The show does a good job of portraying how difficult it is for someone to feel normal, when they’re diagnosed with an illness: a mother with her daughter’s best interests at heart quickly becomes hovering and irritating, classmates who they were never really close to quickly become uninvitingly nice and polite, even rivals start sending gifts and giving hugs.
But it isn’t just the obviousness of people overcompensating with how sorry they feel by acting completely different, but also questioning whether or not they deserve something they’ve worked hard for, or if they’ve just been given it as compensation for their sickness. Whilst the show raises some good points about how we treat illness, it only skims the surface. Netflix has already picked it up for a second season and I would love to see them explore this more.

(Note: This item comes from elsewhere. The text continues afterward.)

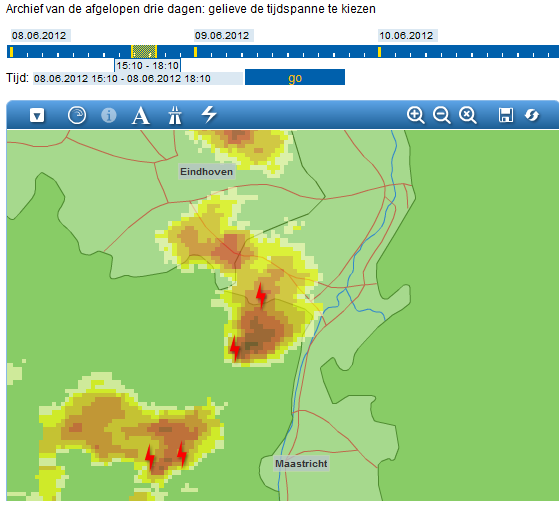Toggle the lightning strikes overlay icon

tap(209, 114)
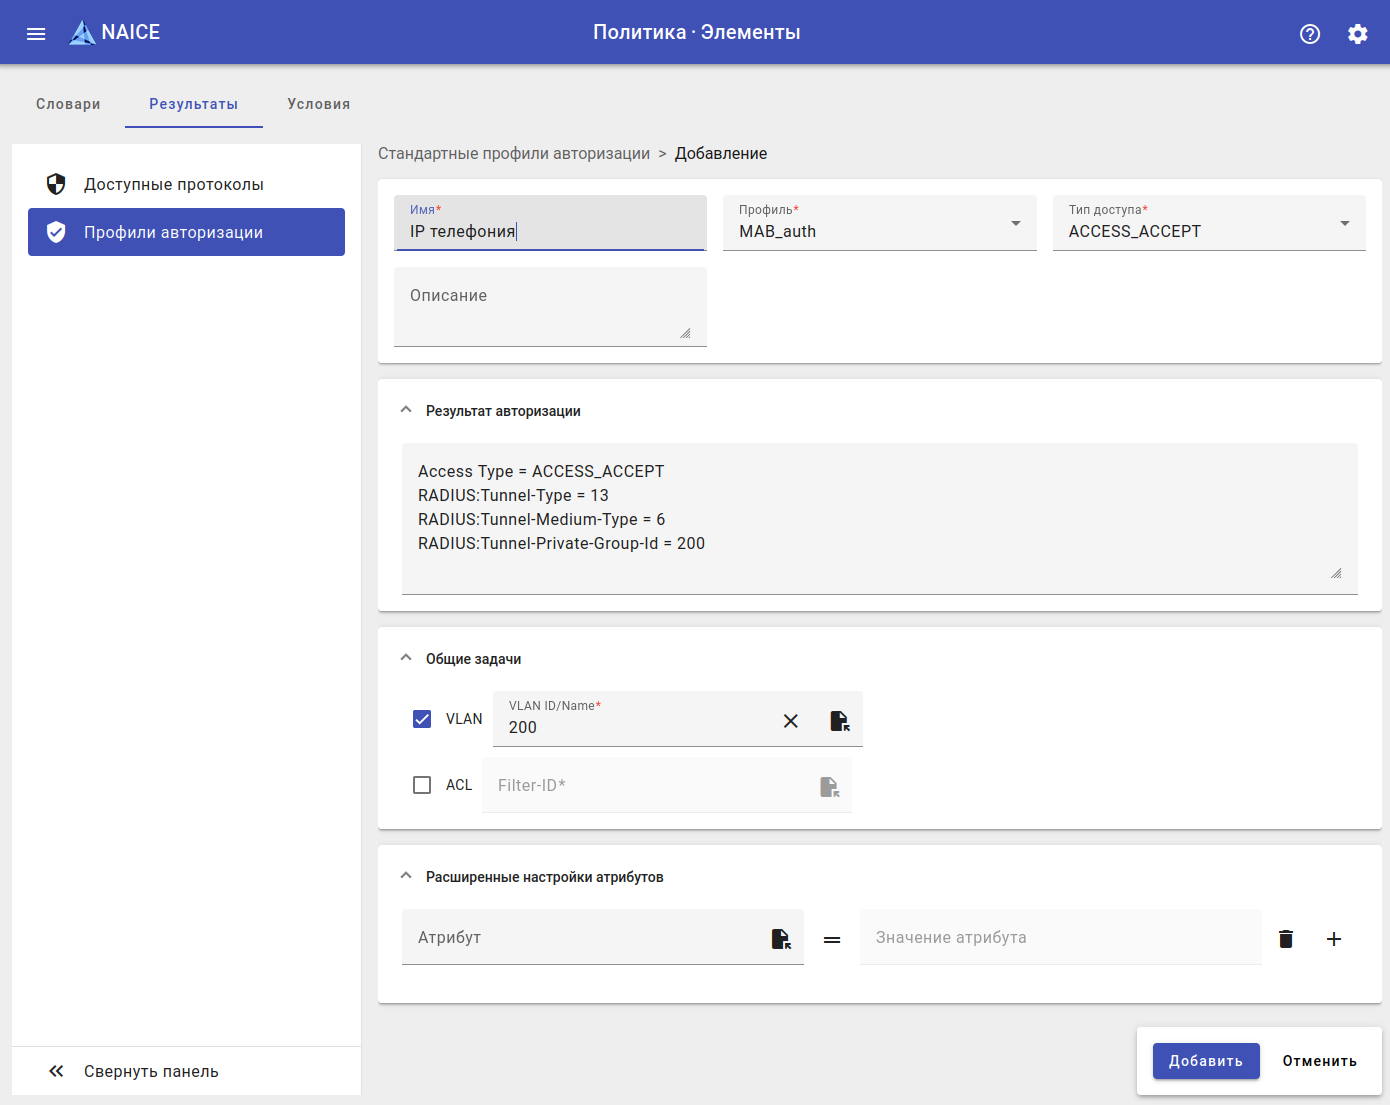Select Доступные протоколы in sidebar
Screen dimensions: 1390x1105
(174, 184)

Alexa & Katie is fun, touching and makes you think. It’s cool to see a series discussing the everyday struggles of someone who is diagnosed with an illness at the centre of the storyline, as even though I personally can’t relate, there will be many who can. As discussed in one of the episodes, it’s not something people should ever have to relate to, but it happens and it’s good to see Netflix making an effort of inclusivity and show stories we don’t always get to see.